Юлишка засмеялась. Да, она скрытная, выдержанная и упрямая. Ей приятна была Ядзина характеристика.

Юлишка несколько раз тряхнула головой — своим умом, — чтобы удостовериться — не возвратилась ли боль. Но боль, к счастью, не возвратилась.

Ну, просто замечательно! И оккупантов в квартиру она не пустила, и чудный воздух вливается через форточку, звеня хрустальными подвесками.

Веки Юлишки отяжелели. Она не смогла с ними справиться.

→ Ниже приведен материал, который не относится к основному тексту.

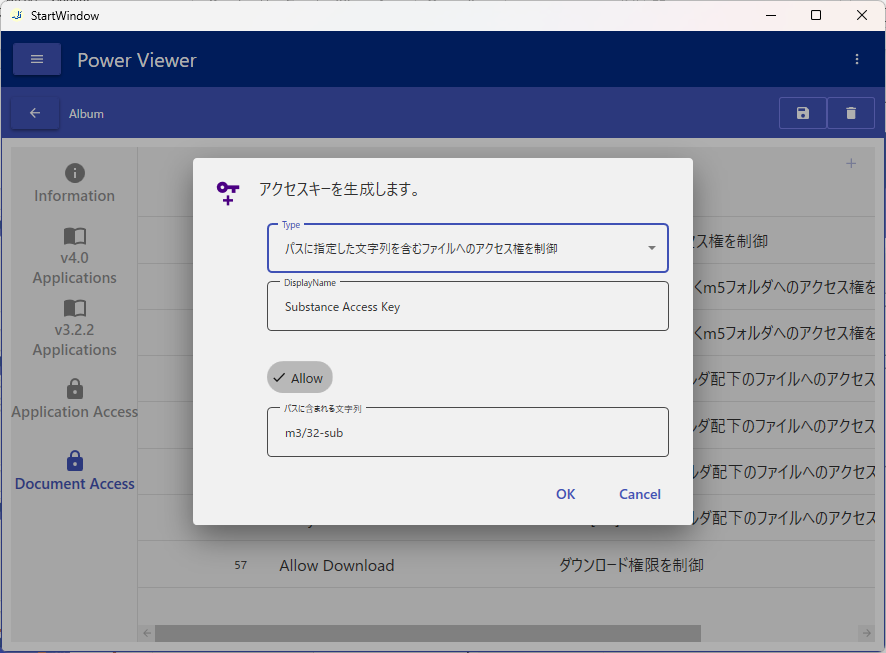Toggle the Allow chip
This screenshot has height=653, width=886.
click(x=299, y=378)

Мелкие трепещущие волны засеребрились под голубым небом, как рыбы чешуей в квадратных сачках. Плавная волна лизнула пальцы. В лицо ударил тугой, отдающий водорослями ветер. Он подхватил ее выбеленные солнцем волосы, вытянул их и распластал над желтым песком.

— Я сплю, Ядзенька, — вымолвила Юлишка, точно как в детстве говаривала матери, но на ином, забытом языке: «Я сплю, мамуся».

Часть вторая

Смерть

1

Поздним утром их потревожил звонок. Он не был дерзким или повелительным. Так звонит и подруга с какой-нибудь пустяковой просьбой, и почтальон. Деловито — пи-пи-пи. Жильцы, те нервные, торопятся, вгоняют кнопку глубоко, им кажется — скорее будет.

Ядзя вскочила с постели и, на ходу накидывая капот, бросилась отворять. Она даже не спросила, по обыкновению: кто, кто там? Сразу смекнула — немцы.

В створе дверей Юлишка увидела серую набриолиненную голову кругленького солдата.

А, навозный жук, где твоя железная каска?

Доброе утро!

Навозный жук что-то выяснял на пальцах у Ядзи, но что — Юлишка не разобрала. Ядзя засуетилась, стараясь поживее вдеть ноги в черные галоши на алой подкладке, яликами причаленные к порогу. Держалась она перед солдатом скособочась, в заискивающей позе.